*Information provided:*
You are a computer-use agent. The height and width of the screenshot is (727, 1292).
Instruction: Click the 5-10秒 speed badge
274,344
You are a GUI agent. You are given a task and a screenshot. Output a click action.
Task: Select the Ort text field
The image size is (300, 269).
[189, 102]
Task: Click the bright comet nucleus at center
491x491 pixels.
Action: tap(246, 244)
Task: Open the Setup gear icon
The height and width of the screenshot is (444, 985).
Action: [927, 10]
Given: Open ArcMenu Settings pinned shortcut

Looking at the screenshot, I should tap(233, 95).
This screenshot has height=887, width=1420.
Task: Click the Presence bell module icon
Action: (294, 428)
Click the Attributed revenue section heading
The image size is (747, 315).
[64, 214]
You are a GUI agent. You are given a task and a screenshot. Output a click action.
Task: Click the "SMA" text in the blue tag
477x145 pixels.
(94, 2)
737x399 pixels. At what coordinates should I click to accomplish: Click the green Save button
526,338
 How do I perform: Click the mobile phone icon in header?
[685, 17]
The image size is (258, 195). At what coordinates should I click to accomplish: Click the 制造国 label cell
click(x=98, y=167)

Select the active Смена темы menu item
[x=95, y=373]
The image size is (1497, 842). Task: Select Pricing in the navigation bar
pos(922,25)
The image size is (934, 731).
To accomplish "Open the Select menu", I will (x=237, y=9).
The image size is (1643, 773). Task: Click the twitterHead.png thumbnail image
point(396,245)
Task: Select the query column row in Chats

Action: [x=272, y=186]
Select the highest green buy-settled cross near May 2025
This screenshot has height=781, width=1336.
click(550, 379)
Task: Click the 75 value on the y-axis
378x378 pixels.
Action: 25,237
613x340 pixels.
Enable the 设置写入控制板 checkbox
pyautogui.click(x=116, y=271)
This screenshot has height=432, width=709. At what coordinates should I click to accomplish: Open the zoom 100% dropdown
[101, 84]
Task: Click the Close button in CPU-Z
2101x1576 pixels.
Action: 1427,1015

*Aim of the exercise:* Rewrite all of the records above, changing "GUI agent" to "screen agent" and leaving every other part as it is.

*Problem solution:*
You are a computer-use agent. The height and width of the screenshot is (727, 1292).
Instruction: Click the 5-10秒 speed badge
274,344
You are a screen agent. You are given a task and a screenshot. Output a click action.
Task: Select the Ort text field
The image size is (300, 269).
[189, 102]
Task: Click the bright comet nucleus at center
491x491 pixels.
Action: tap(246, 244)
Task: Open the Setup gear icon
The height and width of the screenshot is (444, 985).
Action: [927, 10]
Given: Open ArcMenu Settings pinned shortcut

Looking at the screenshot, I should tap(233, 95).
This screenshot has height=887, width=1420.
Task: Click the Presence bell module icon
Action: (294, 428)
Click the Attributed revenue section heading
The image size is (747, 315).
[64, 214]
You are a screen agent. You are given a task and a screenshot. Output a click action.
Task: Click the "SMA" text in the blue tag
477x145 pixels.
(94, 2)
737x399 pixels. At what coordinates should I click to accomplish: Click the green Save button
526,338
 How do I perform: Click the mobile phone icon in header?
[685, 17]
The image size is (258, 195). At what coordinates should I click to accomplish: Click the 制造国 label cell
click(x=98, y=167)

Select the active Смена темы menu item
[x=95, y=373]
The image size is (1497, 842). Task: Select Pricing in the navigation bar
pos(922,25)
The image size is (934, 731).
To accomplish "Open the Select menu", I will (x=237, y=9).
The image size is (1643, 773). Task: Click the twitterHead.png thumbnail image
point(396,245)
Task: Select the query column row in Chats

Action: [x=272, y=186]
Select the highest green buy-settled cross near May 2025
This screenshot has height=781, width=1336.
click(550, 379)
Task: Click the 75 value on the y-axis
378x378 pixels.
Action: 25,237
613x340 pixels.
Enable the 设置写入控制板 checkbox
pyautogui.click(x=116, y=271)
This screenshot has height=432, width=709. At what coordinates should I click to accomplish: Open the zoom 100% dropdown
[101, 84]
Task: Click the Close button in CPU-Z
2101x1576 pixels.
Action: 1427,1015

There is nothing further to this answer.